Aggregation and Accretion
September 3rd, 2009
Aggregation: a group or mass of distinct or varied things, persons, etc.
Accretion: the growing together of separate parts into a single whole.
Bonus definition! Excellence: the state or condition of being excellent.
Step One: Aggregation
I begin with the proposition that aggregation has been one of the key concepts of the past five years or so—a period that we might roughly call the “Web 2.0 era,” if we were so inclined.
You can’t discuss aggregation without touching on RSS. We’ve never seen the oft-forecast “year that RSS goes mainstream,” exactly, but that’s really because we spent a long time looking at the wrong metric. While the online population at large has never taken to RSS readers as a replacement for just visiting a bunch of sites, RSS feeds (often unrecognized as such) have become mainstream as a component of the Web sites we visit or even the engine driving those sites behind the scenes.
Digg and its brethren (whether social, curated, or hybrid) represent another take on aggregation: you’re visiting Web sites, but those sites are themselves explicit aggregations of content from across the Web. Recognizing that the amount of stuff being created on the Web increases at a dizzying rate, we have invested in tools to aggregate what is most interesting (for an arbitrary value of “interesting”) from many different sources and present it all in a single place.
And while it might not be immediately obvious, the API boom of the mid- to late-oughts also gave the aggregation mindset a significant boost. Because developers could directly access the data and functionality of a wide variety of Web sites “behind the scenes,” we got a new kind of aggregation, most clearly expressed in the mashup: “oh, you want the data from site X overlaid on the map from site Y?” No problem. “Now you want to see the pictures from site A and videos from site B that are related to the topics discussed on site C?” Easy enough, here you go.
Step Two: Accretion
Aggregation obviously has real value and isn’t going away, but I believe that in the coming five years we’re also going to be talking a lot more about accretion. Consider this: a few days ago I was in a room with about a dozen people from the New York tech/startup scene who were asked what they were interested in and working on. Three people (and I was not one of them) used some variation of the phrase “real time” in their answer.
I think that in the short term this means that a lot of people will be focusing on the “twitch reflex” end of real time, with tools that offer immediate, compact, and contextual feedback based on users’ input: think pitches along the lines of “it’s like {Twitter, Aardvark, Foursquare} but {for, with} {dog owners, movie times, hyper-local content, flavor crystals}.”
As we go forward, though, I expect that more attention will be paid to the idea that “right now” is only one facet of “real-time,” and that it’s very probably not the most interesting facet of real-time. We’re now used to aggregating data across services to the point where it’s almost taken for granted, but the growth of interest in (and technological capacity to support) near real-time services means that exploration of data accreted over time will become an increasingly big deal.

## WHAT IS EXPECTED
Render this sentence from the post on aggregation and accretion in Spanish: "Aggregation obviously has real value and isn’t going away, but I believe that in the coming five years we’re also going to be talking a lot more about accretion."

## DATASET EXCERPTS
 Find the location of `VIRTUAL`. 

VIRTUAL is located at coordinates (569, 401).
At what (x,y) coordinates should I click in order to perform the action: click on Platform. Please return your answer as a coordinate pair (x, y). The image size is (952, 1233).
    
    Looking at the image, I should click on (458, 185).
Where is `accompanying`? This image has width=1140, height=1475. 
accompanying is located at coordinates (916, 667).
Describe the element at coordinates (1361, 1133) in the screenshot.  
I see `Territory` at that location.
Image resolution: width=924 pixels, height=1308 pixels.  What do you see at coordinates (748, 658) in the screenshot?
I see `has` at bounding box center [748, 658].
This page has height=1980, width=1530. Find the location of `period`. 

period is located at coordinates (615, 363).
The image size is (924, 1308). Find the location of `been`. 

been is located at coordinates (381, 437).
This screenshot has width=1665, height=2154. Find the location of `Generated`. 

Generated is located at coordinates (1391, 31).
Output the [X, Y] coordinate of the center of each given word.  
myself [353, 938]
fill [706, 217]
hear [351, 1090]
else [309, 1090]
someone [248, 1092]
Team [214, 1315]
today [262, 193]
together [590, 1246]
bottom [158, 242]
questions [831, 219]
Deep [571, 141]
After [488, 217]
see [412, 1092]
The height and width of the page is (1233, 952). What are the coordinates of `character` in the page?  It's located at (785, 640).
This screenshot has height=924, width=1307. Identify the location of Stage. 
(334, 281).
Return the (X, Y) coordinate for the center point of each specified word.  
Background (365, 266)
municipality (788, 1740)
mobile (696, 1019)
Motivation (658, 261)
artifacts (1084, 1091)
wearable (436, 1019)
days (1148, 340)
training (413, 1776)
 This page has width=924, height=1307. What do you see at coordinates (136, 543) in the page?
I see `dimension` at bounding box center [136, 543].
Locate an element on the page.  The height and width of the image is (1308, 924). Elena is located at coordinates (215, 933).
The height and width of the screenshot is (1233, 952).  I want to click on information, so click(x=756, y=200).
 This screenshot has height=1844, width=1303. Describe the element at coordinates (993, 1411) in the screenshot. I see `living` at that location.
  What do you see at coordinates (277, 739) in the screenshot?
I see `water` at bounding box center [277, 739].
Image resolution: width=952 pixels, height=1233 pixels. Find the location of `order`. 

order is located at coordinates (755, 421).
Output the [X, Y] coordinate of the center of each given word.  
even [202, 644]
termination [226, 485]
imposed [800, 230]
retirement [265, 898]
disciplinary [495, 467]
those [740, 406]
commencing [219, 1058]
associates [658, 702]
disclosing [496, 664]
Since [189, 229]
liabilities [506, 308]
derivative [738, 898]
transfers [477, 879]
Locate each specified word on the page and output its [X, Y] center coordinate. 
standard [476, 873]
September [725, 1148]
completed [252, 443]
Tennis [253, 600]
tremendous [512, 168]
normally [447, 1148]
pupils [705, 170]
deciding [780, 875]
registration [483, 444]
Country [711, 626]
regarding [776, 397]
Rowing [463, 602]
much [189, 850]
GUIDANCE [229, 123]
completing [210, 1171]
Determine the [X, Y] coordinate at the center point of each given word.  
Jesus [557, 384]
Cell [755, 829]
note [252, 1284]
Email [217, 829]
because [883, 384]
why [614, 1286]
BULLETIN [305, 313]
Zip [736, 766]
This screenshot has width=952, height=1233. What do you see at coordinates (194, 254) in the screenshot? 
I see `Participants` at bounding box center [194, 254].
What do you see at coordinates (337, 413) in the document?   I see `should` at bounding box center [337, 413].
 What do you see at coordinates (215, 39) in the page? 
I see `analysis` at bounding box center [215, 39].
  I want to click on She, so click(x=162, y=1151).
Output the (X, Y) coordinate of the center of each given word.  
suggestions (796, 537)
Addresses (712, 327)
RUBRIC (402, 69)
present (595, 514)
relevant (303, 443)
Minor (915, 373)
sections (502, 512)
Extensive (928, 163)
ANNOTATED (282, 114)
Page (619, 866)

## TASK ANSWER
La agregación obviamente tiene un valor real y no va a desaparecer, pero creo que en los próximos cinco años también vamos a hablar mucho más de la acreción.